| YOUR GOAL |
For each line below that contains the word "スリムスクリーンF", return that line.

| DATA FOR REVIEW |

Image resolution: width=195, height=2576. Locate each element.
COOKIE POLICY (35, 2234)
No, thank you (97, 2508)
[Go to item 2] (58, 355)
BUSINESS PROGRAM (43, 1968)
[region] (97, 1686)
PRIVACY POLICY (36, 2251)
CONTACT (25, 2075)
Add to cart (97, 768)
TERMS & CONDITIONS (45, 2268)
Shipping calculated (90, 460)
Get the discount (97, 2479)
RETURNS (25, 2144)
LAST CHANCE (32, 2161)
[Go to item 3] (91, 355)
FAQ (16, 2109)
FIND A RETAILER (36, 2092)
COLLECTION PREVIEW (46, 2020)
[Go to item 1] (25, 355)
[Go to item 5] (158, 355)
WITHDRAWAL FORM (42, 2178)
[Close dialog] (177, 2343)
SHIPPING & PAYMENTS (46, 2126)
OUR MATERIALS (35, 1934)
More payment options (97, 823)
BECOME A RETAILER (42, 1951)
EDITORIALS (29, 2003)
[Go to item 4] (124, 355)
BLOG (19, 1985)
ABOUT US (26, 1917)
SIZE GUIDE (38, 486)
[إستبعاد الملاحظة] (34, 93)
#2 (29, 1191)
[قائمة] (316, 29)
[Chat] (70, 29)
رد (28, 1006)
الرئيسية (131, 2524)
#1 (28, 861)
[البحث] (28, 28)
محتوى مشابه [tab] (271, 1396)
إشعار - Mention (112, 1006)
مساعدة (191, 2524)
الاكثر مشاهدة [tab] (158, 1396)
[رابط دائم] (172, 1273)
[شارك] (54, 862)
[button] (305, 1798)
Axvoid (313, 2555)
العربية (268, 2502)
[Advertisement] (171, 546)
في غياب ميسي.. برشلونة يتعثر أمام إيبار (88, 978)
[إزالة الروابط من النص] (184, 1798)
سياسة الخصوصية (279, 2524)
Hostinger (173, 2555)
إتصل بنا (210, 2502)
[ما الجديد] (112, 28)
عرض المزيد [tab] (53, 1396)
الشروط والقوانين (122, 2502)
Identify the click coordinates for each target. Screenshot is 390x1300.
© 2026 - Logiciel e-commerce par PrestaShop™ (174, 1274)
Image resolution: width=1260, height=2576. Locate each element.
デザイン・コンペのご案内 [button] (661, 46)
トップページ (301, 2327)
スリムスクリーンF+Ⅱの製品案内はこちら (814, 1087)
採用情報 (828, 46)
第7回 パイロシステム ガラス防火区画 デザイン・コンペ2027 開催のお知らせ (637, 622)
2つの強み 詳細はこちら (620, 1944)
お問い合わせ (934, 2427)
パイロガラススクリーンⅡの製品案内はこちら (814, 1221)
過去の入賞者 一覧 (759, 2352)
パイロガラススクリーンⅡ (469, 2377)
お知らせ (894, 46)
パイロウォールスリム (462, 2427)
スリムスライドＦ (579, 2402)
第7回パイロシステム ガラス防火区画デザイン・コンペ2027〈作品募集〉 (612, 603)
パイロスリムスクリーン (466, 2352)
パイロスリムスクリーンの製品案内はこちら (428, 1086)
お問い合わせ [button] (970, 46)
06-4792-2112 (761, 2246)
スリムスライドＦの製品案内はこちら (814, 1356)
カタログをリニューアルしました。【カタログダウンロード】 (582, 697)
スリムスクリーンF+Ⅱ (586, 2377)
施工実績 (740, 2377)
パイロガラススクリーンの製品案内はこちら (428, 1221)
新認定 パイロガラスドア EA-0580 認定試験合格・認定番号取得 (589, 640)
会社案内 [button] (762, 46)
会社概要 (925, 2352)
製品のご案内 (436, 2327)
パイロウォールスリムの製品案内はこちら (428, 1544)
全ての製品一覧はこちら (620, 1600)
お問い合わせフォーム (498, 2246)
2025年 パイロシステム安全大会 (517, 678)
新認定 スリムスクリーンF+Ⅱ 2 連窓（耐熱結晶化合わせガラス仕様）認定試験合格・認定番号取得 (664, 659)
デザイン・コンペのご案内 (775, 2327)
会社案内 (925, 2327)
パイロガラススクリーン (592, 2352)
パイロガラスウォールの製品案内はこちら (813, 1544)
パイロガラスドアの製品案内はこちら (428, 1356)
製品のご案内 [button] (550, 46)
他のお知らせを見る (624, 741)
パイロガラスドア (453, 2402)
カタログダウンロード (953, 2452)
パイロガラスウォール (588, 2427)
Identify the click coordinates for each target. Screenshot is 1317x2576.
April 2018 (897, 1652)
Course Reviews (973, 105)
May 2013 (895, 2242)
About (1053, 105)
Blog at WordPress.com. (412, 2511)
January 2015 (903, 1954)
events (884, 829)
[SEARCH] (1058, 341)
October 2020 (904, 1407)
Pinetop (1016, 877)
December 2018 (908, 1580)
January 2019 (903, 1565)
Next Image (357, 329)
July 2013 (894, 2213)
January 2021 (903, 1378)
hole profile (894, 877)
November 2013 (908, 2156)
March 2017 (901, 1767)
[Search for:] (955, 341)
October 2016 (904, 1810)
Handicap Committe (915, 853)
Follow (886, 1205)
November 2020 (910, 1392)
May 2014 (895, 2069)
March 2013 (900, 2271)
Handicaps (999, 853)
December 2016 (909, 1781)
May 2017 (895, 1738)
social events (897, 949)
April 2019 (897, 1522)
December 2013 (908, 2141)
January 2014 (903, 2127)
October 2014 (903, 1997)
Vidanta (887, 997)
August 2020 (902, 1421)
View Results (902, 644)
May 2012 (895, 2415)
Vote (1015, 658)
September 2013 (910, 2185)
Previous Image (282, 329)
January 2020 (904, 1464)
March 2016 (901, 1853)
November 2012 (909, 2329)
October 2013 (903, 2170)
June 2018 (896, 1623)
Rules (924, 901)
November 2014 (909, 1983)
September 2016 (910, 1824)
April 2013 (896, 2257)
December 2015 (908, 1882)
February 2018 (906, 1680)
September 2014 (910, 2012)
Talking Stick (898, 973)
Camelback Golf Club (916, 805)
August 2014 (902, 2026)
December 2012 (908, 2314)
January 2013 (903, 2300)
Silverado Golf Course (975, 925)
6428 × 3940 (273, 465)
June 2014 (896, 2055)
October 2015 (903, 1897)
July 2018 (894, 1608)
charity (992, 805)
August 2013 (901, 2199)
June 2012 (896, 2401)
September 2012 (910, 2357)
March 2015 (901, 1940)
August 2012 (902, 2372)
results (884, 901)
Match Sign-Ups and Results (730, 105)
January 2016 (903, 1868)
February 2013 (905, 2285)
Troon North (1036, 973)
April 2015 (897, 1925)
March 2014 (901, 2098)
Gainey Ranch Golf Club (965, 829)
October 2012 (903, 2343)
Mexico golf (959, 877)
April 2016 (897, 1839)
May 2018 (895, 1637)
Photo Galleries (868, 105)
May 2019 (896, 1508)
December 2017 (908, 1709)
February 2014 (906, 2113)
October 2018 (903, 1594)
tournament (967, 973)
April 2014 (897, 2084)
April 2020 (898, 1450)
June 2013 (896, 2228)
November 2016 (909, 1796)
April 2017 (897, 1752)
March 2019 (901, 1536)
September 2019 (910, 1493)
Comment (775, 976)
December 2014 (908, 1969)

| EXPECTED OUTPUT |
スリムスクリーンF+Ⅱの製品案内はこちら (814, 1087)
スリムスクリーンF+Ⅱ (586, 2377)
新認定 スリムスクリーンF+Ⅱ 2 連窓（耐熱結晶化合わせガラス仕様）認定試験合格・認定番号取得 (664, 659)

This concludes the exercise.